Task prompt:
Which lines of the records contain the word "computer"? Copy each one.

Saved entries
▬▬▬

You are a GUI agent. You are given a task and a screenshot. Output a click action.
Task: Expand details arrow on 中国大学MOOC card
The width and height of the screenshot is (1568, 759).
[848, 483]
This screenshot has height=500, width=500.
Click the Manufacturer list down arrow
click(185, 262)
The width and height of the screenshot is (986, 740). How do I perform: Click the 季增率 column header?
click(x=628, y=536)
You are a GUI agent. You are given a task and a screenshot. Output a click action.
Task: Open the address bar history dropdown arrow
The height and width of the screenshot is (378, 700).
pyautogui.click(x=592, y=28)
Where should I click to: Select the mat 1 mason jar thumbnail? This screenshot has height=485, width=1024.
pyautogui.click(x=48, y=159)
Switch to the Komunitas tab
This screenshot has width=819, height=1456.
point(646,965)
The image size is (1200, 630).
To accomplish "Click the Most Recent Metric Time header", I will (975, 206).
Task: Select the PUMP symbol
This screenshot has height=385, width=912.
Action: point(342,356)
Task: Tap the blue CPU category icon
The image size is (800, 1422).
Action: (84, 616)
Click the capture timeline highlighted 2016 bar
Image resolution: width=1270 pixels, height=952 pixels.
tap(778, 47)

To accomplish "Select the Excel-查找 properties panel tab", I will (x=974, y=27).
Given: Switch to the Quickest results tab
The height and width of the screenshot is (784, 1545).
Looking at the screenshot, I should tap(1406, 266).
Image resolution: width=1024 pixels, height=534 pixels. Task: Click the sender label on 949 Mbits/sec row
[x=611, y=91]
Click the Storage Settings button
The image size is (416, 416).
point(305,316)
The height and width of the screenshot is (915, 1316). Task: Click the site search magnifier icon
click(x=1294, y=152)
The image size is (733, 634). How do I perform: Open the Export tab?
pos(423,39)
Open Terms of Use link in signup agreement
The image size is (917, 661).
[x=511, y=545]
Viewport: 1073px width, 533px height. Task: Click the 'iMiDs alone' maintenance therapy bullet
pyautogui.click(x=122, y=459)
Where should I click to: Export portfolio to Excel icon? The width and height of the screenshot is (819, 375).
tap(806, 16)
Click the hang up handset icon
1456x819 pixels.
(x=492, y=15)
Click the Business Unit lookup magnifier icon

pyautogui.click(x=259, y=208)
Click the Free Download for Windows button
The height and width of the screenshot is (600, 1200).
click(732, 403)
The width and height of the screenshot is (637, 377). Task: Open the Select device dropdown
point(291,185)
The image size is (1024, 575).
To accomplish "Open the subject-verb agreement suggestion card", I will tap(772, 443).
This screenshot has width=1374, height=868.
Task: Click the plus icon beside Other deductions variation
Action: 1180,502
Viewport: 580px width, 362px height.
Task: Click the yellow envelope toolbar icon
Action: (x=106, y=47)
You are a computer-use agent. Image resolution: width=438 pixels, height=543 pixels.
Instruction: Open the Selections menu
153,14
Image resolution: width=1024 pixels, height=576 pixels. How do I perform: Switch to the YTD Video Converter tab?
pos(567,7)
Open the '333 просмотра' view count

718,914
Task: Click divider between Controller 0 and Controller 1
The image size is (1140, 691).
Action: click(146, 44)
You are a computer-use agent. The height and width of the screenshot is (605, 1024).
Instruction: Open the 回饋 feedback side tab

▬▬▬

Solution to the exercise:
You are a computer-use agent. Image resolution: width=438 pixels, height=543 pixels.
You are a computer-use agent. The height and width of the screenshot is (605, 1024).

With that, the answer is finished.